I never know if I'm posting in the right place... Anyways!
I need help!!!! I remembered an Anime that popped in my head all of a sudden. I cant stop thinking about it! I cant remember the name though!!! HELP ME PLEASE!!! 

It was very weird. It was that this doode's best friend dies and she becomes a ghost and her soul powers this Mecha thing, and this doode goes to another dimensions and the people he knew with super powers don't have powers but than he has super powers and can summon a demon now, and his brother is evil or something... I remember it being epic! But I cant remember the name! My friend showed it to me and now its lost!
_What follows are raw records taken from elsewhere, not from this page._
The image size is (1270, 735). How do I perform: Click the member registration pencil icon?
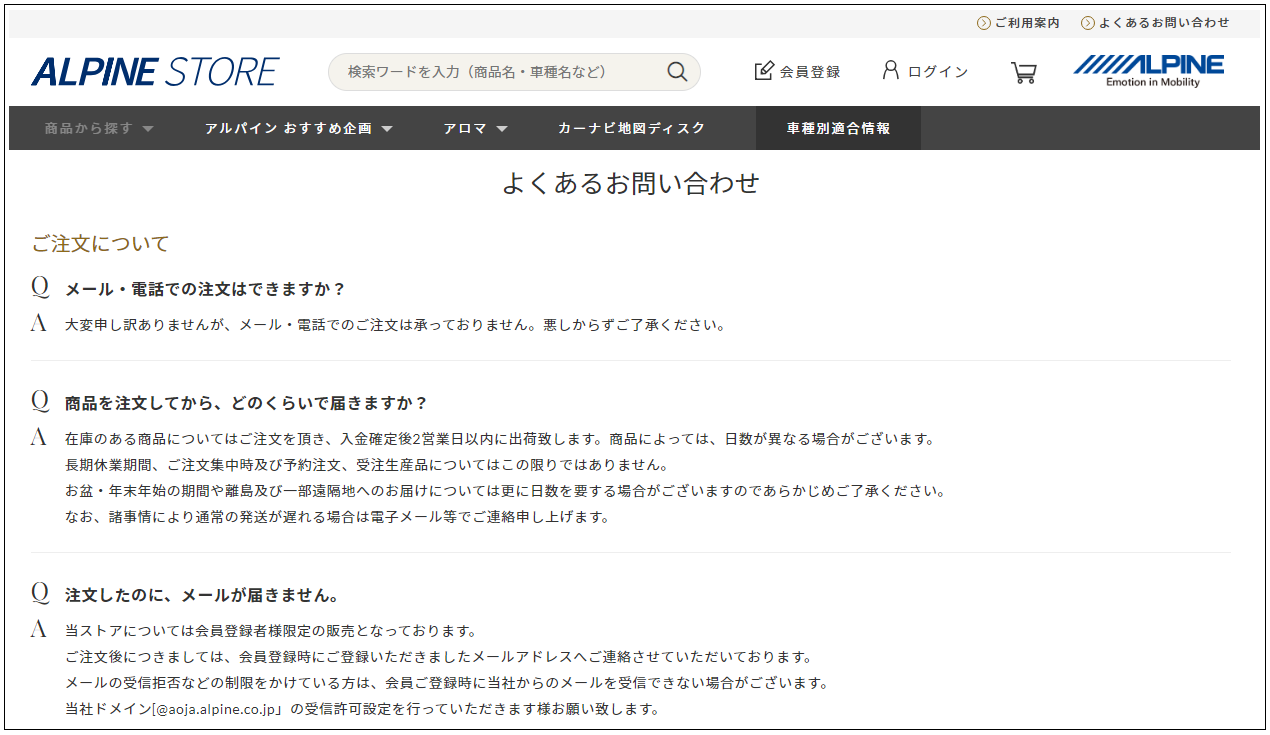tap(764, 71)
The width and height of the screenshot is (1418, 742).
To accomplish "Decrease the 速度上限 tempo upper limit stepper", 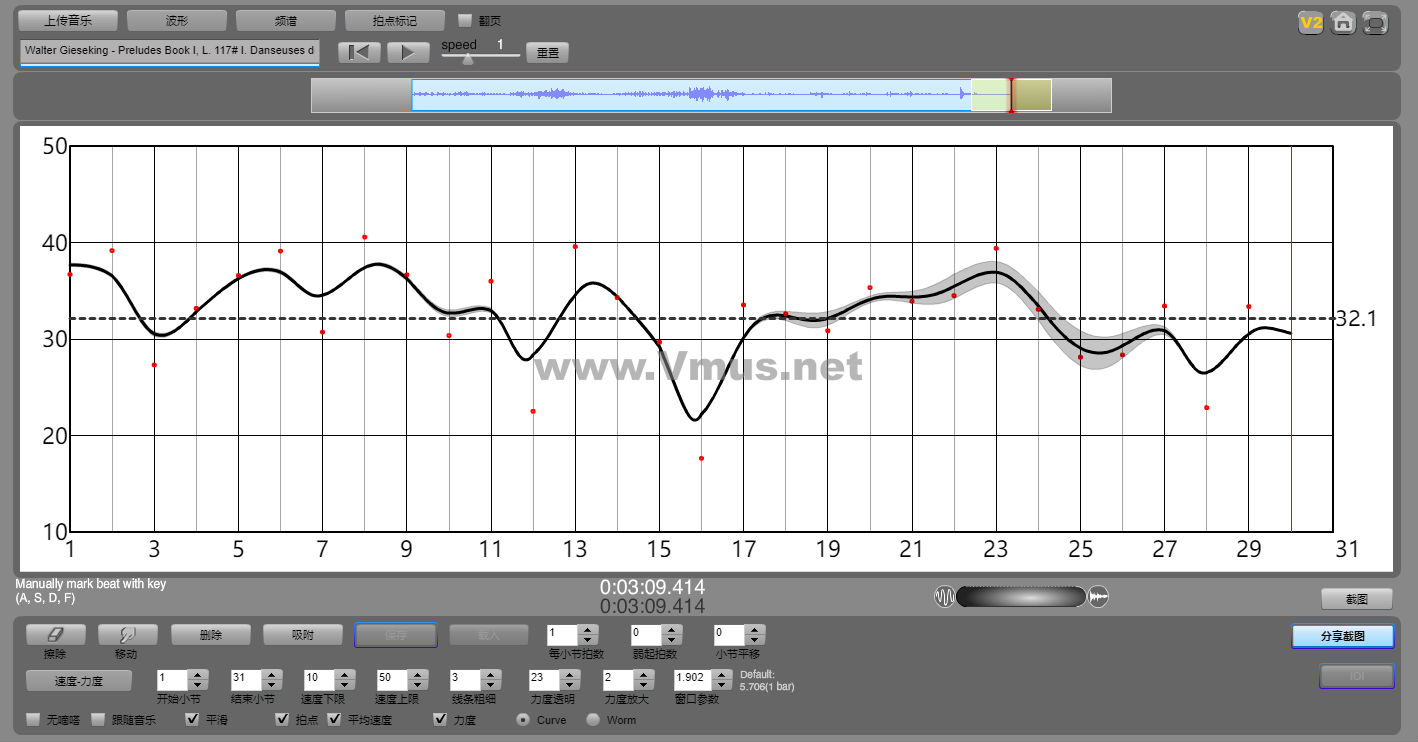I will click(x=418, y=685).
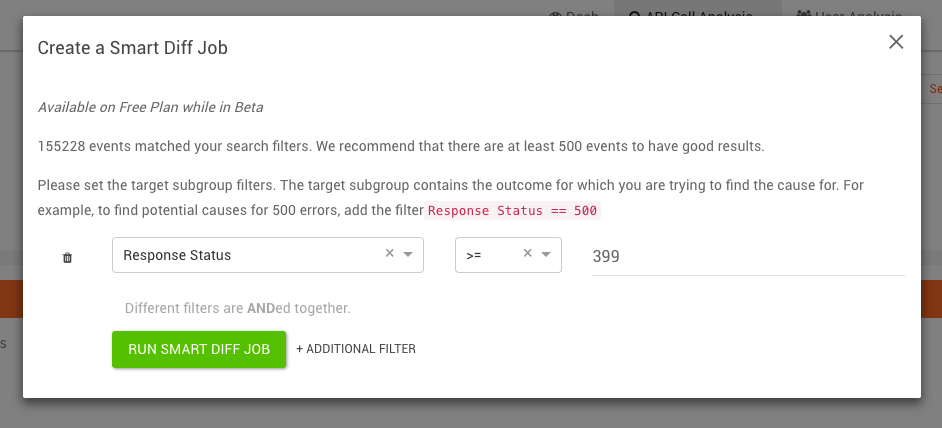Viewport: 942px width, 428px height.
Task: Clear the >= operator selection
Action: click(527, 254)
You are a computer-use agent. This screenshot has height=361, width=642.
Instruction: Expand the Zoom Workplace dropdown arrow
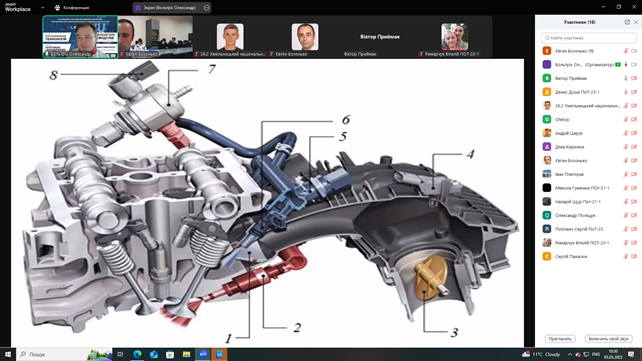(x=43, y=7)
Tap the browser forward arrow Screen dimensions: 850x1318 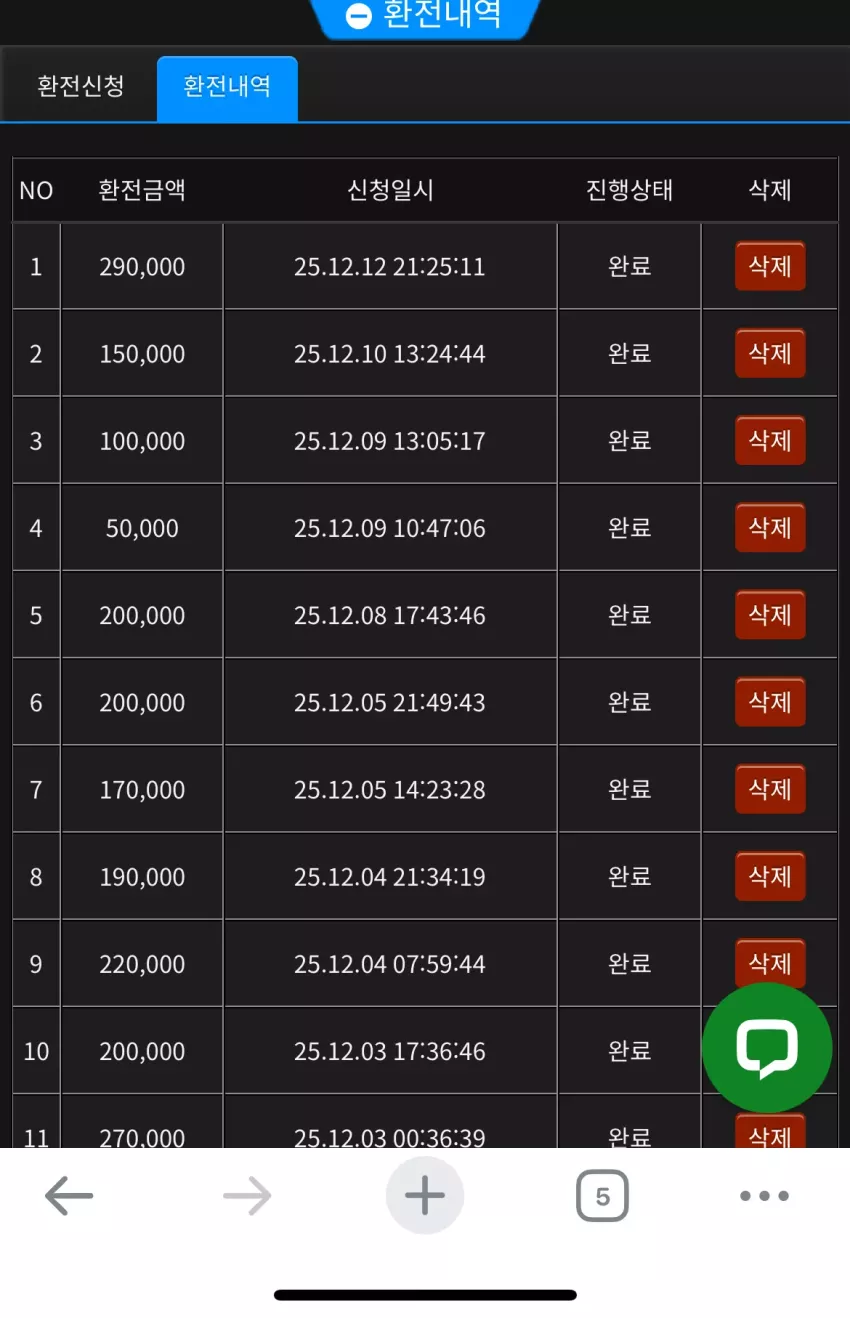tap(247, 1195)
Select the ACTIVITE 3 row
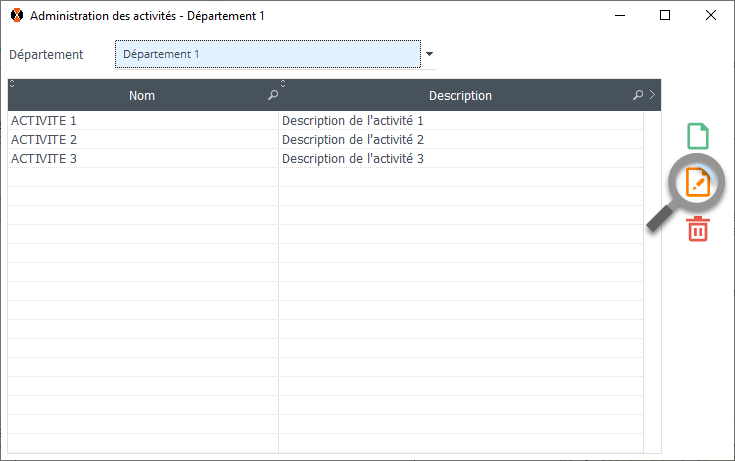Screen dimensions: 735x461 [142, 159]
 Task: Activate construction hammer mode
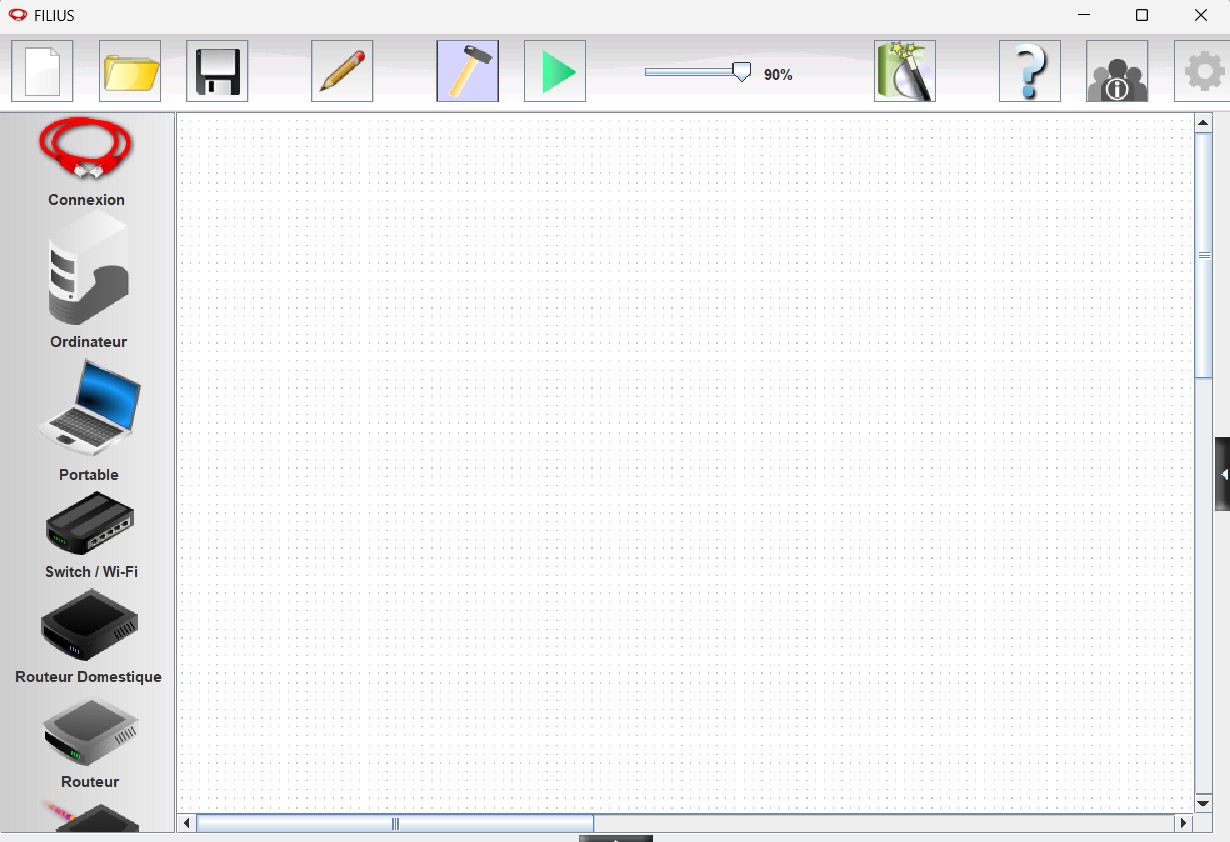point(467,71)
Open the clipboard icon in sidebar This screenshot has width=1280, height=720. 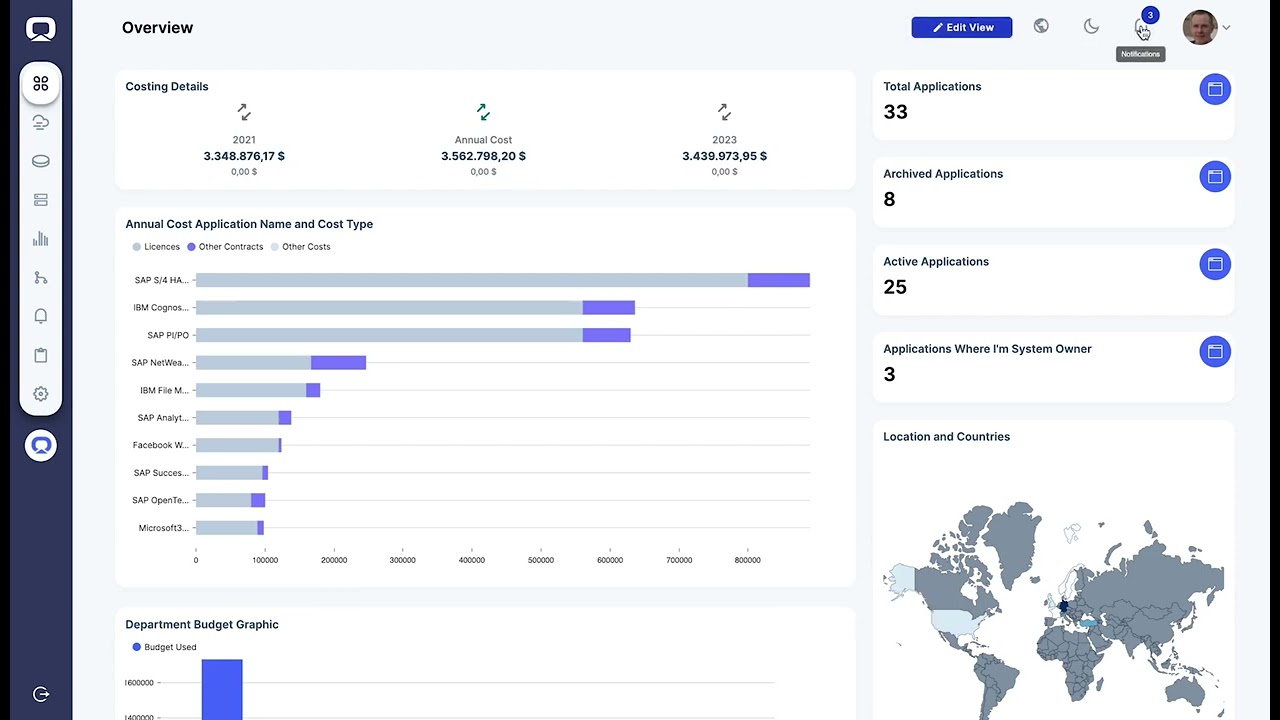pyautogui.click(x=41, y=355)
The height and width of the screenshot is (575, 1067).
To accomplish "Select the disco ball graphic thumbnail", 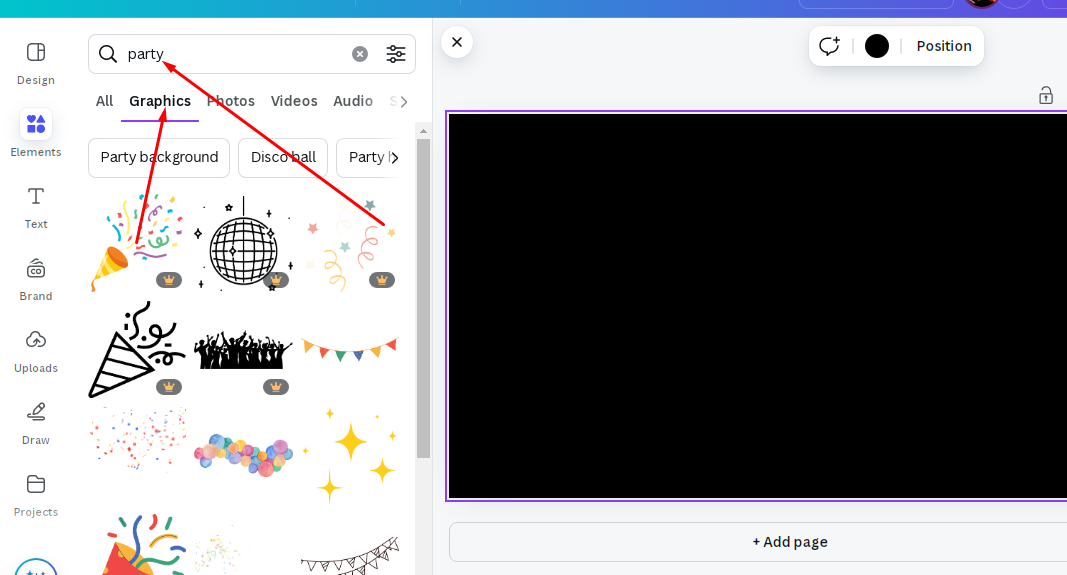I will pos(244,244).
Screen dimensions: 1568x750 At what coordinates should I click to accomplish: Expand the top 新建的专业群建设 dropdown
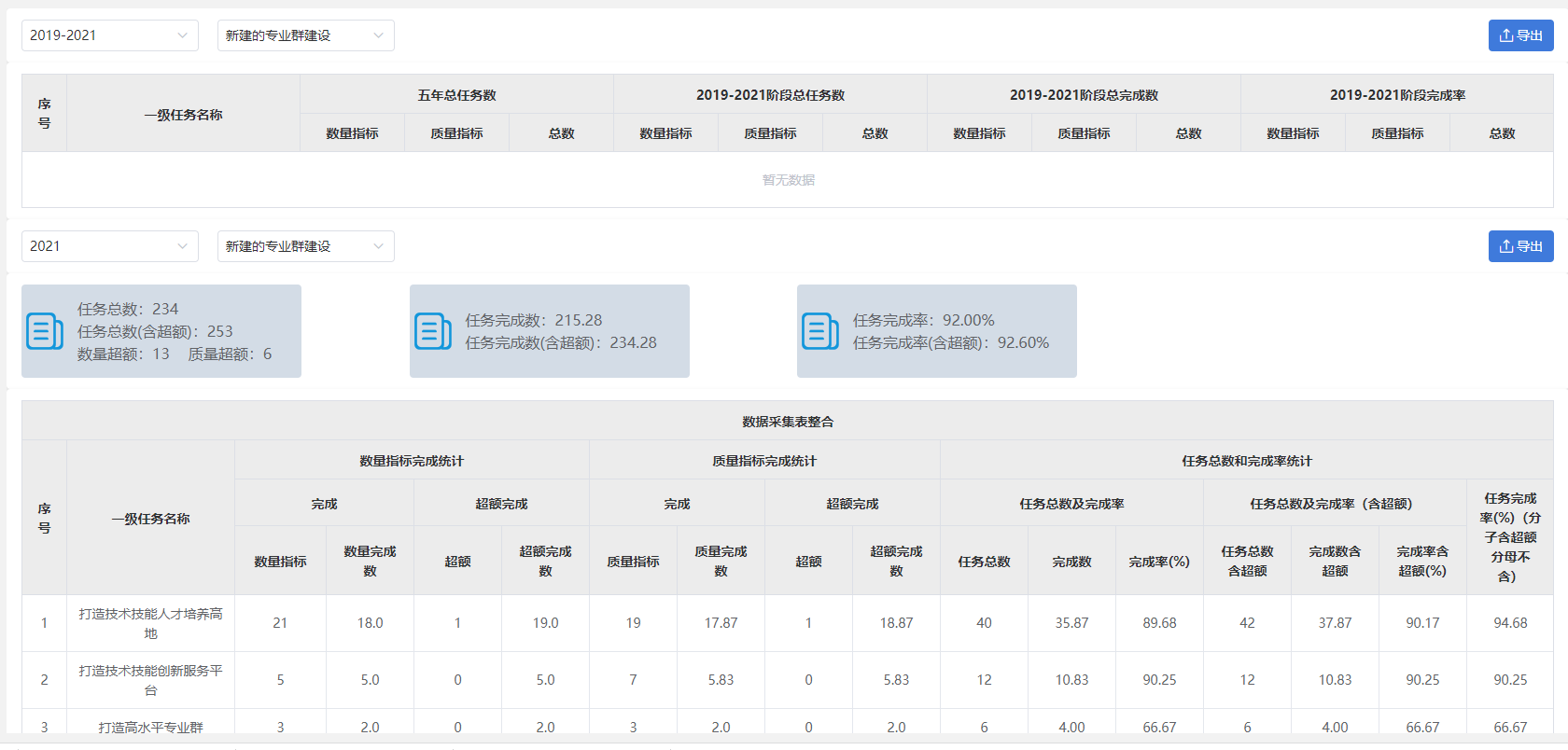305,35
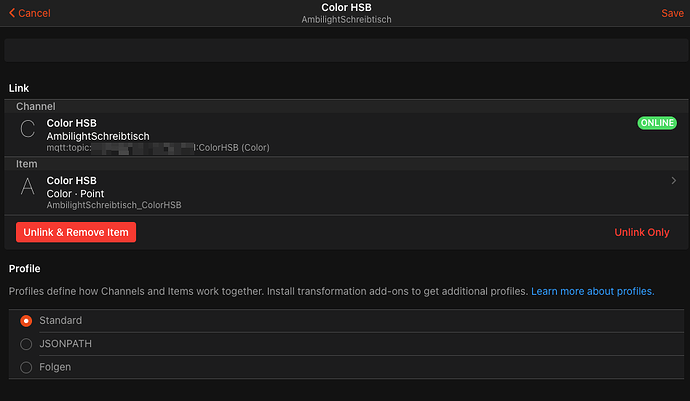Select the JSONPATH profile radio button
Image resolution: width=690 pixels, height=401 pixels.
coord(26,344)
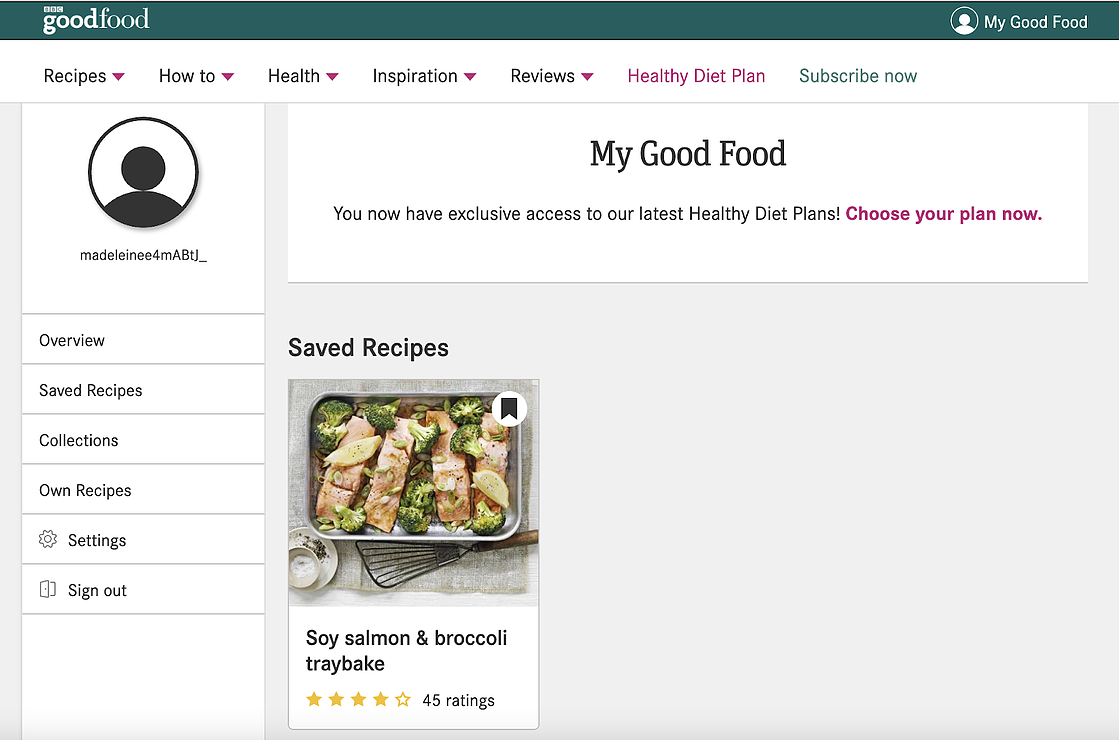Screen dimensions: 1119x740
Task: Click the Subscribe now link
Action: (858, 76)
T.T

Any ideas please!!!


----------



## CynicalCirno (Jun 10, 2012)

This is certainly not the place to search for animes. You're much better off going to more anime oriented forums or MAL.
I'm pretty sure the anime's name is "Asura Cryin'" - your description pretty much matches it, I believe.

Hopefully it is it!


Also, this is better off going in The Tube subsection.
If you have any questions regarding anime names in the future, and you must ask it here, go to that subsection.


----------



## Lucas-Azazer (Jun 10, 2012)

I'll keep in mind that this place is not the place to search for Anime, sorry! It wont happen again.
But Thank you so very much! This is the Anime I was looking for! You- you are AWESOME!


----------



## Arshes Nei (Jun 10, 2012)

Well that would be incorrect that you can't ask for anime. You should however ask in the right forum next time.


----------